On September 18, 2014, InsideCounsel magazine held a corporate counsel conference to facilitate discussions on current legal issues.  In sessions on governance and compliance, industry experts addressed the current top challenges that in-house attorneys face when managing enterprise risk. 

  • Cybersecurity is no longer just a “technology” issue.  It has become a business and legal issue.  Compliance and management personnel must be trained and informed on the impact that cybersecurity risks present to the business.  Companies must have a business response, not just a technical response, prepared for when something goes wrong.  The question is not “whether” a cybersecurity issue will arise, but when.
  • A sophisticated approach to enterprise risk will involve a deeper analysis of the financial and business risk involved in responding to issues.  The key is to engage the business stakeholders, educate them on the legal and compliance risks, and understand the business.  An in-house attorney’s job is to provide the legal and regulatory framework for the issue and figure out how to build the company’s operations around those issues in order to help the business move forward in a way that will not create undue financial risk.

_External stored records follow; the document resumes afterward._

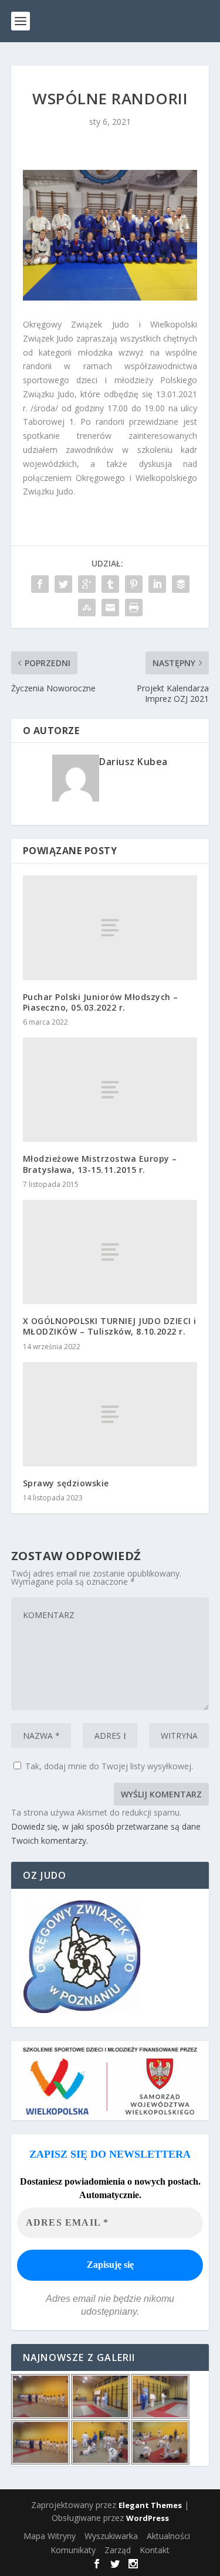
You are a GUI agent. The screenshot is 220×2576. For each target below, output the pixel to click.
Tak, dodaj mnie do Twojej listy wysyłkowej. (108, 1766)
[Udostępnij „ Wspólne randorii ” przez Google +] (87, 584)
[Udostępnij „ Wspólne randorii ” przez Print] (133, 607)
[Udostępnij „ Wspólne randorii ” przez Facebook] (40, 584)
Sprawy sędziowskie (66, 1483)
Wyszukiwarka (111, 2535)
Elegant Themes (150, 2505)
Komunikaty (73, 2549)
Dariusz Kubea (133, 761)
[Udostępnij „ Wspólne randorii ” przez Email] (110, 607)
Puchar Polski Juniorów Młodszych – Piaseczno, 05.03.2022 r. (100, 1002)
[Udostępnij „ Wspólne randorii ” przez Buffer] (180, 584)
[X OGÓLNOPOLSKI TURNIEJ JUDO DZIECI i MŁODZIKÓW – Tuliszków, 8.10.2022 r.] (110, 1252)
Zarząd (117, 2549)
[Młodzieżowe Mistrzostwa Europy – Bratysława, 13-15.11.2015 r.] (110, 1090)
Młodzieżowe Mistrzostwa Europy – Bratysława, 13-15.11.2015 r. (100, 1164)
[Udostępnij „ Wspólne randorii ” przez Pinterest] (133, 584)
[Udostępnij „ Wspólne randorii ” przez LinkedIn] (157, 584)
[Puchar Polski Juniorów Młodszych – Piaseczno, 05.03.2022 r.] (110, 927)
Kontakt (155, 2549)
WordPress (147, 2518)
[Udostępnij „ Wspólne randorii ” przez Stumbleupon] (87, 607)
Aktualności (168, 2535)
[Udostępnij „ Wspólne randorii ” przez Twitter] (63, 584)
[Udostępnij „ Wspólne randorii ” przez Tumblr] (110, 584)
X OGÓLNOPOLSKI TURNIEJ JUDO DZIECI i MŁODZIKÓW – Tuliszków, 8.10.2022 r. (110, 1326)
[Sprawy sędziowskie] (110, 1414)
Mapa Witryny (49, 2535)
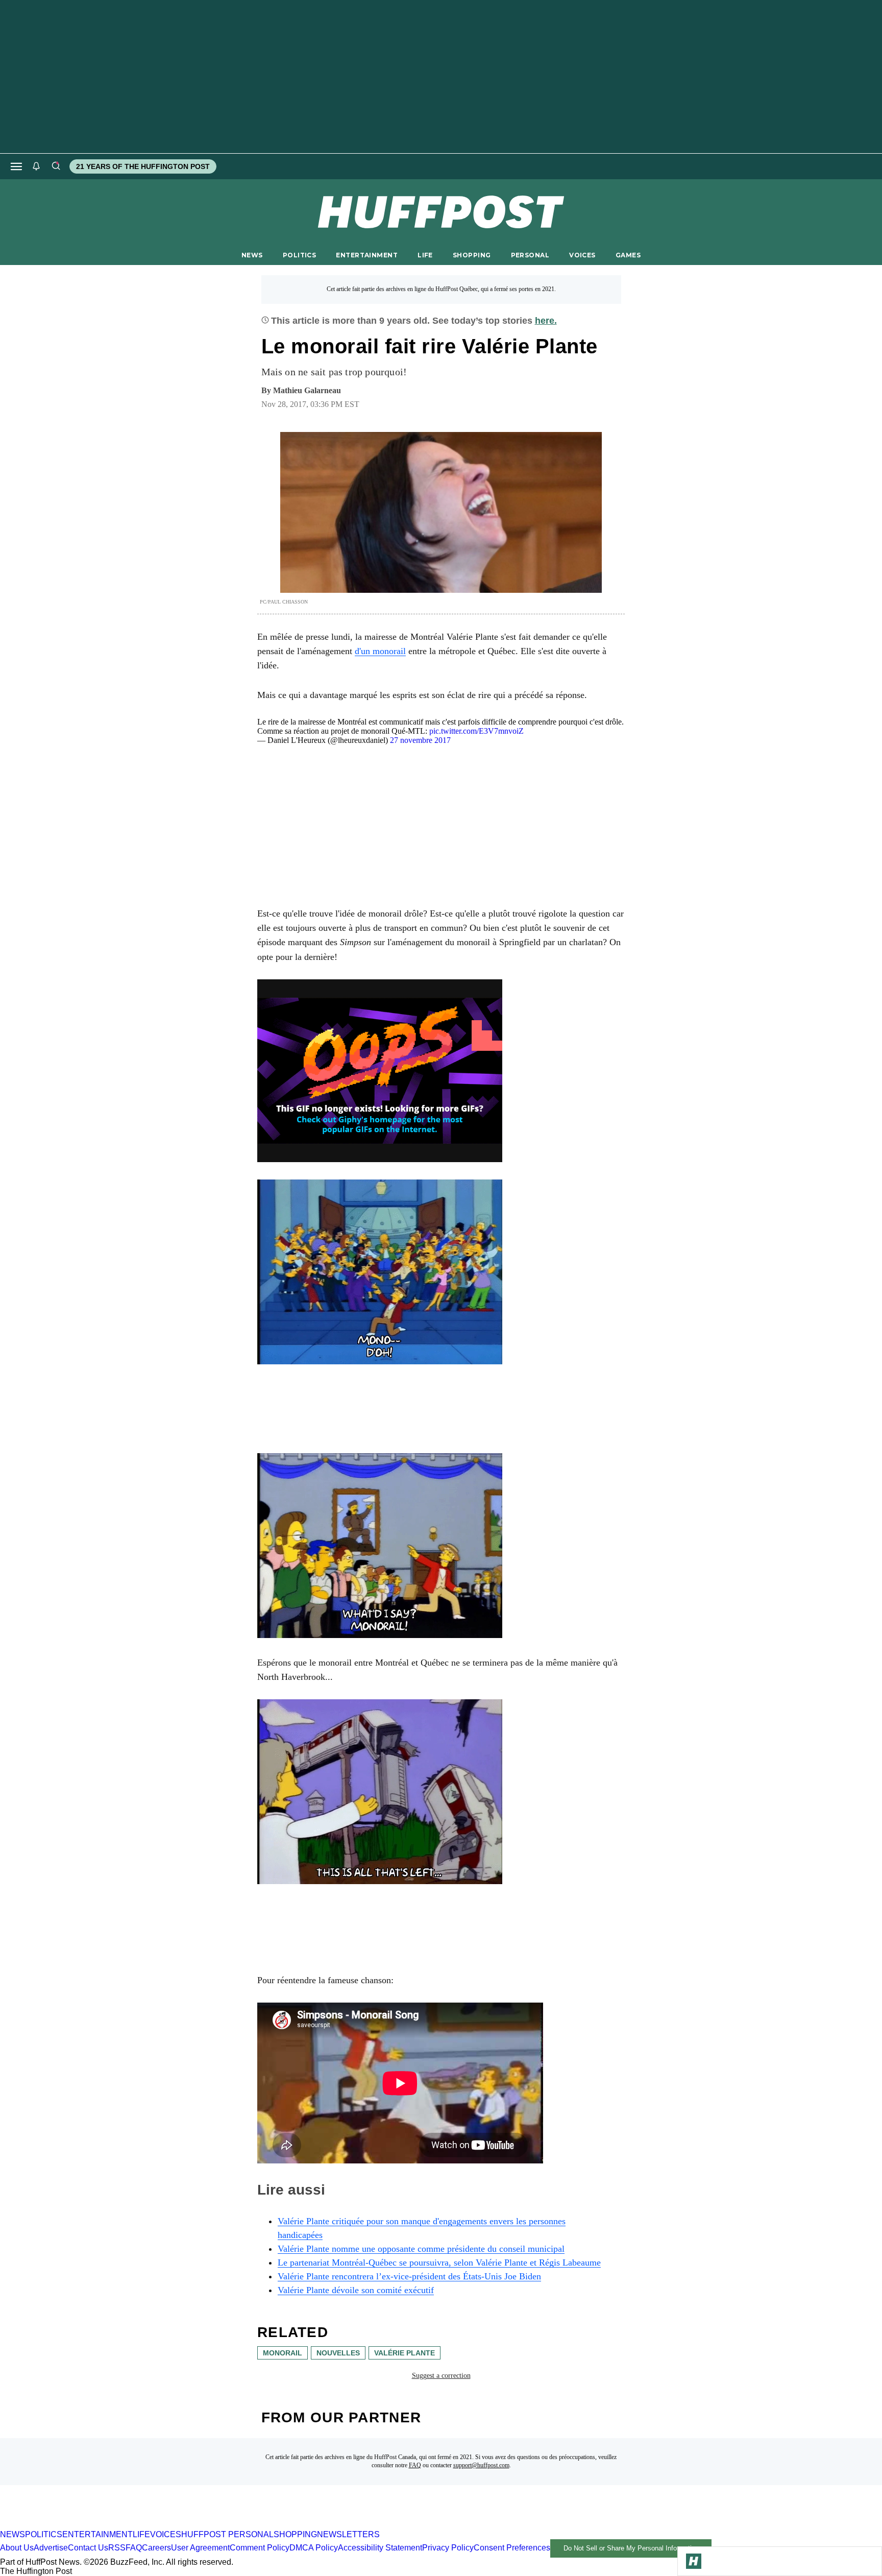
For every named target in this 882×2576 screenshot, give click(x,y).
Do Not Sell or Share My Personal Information (631, 2548)
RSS (117, 2547)
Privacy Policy (448, 2547)
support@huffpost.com (481, 2465)
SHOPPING (472, 255)
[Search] (55, 166)
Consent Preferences (512, 2547)
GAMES (628, 255)
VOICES (582, 255)
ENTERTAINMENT (367, 255)
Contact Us (88, 2547)
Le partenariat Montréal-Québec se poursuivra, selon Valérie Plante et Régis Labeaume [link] (439, 2262)
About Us (17, 2547)
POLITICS (299, 255)
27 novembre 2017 (420, 740)
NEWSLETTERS (348, 2534)
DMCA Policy (313, 2547)
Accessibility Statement (380, 2547)
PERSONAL (530, 255)
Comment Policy (259, 2547)
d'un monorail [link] (380, 651)
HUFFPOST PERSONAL (227, 2534)
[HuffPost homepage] (131, 2525)
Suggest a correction (441, 2375)
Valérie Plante (404, 2353)
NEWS (252, 255)
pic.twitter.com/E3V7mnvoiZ (476, 731)
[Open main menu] (16, 166)
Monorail (282, 2353)
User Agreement (200, 2547)
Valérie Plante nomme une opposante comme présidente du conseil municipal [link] (421, 2249)
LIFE (425, 255)
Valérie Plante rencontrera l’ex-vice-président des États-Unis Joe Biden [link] (409, 2276)
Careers (156, 2547)
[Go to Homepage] (693, 2561)
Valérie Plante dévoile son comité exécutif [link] (356, 2290)
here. (546, 321)
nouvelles (338, 2353)
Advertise (51, 2547)
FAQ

  • Companies should be prepared to address COSO’s (Committee of Sponsoring Organizations of the Treadway Commission) new 2013 framework for the Sarbanes-Oxley (SOX) Section 404 compliance requirements.  Companies should assess their internal control systems over external financial reporting periodically in order to identify opportunities to improve efficiency and effectiveness.
  • As many professionals in the workforce begin to retire, companies must prepare to address director and executive management recruitment and succession planning.  This consideration is also important to set the “tone” at the top for the company’s culture.
  • Executive pay and compensation have become important governance issues.  This issue has emerged given the economic environment of recent years and demands by investors and shareholders.  Investors are holding companies accountable and responsible for company profitability, compliance, and responsiveness to operations problems.

Companies grapple with regulatory and enforcement actions, privacy and cybersecurity, FCPA and anti-corruption, the False Claims Act, executive pay issues, and more.  But appropriate enterprise risk management systems and controls will put any company in a position to address them in the current environment.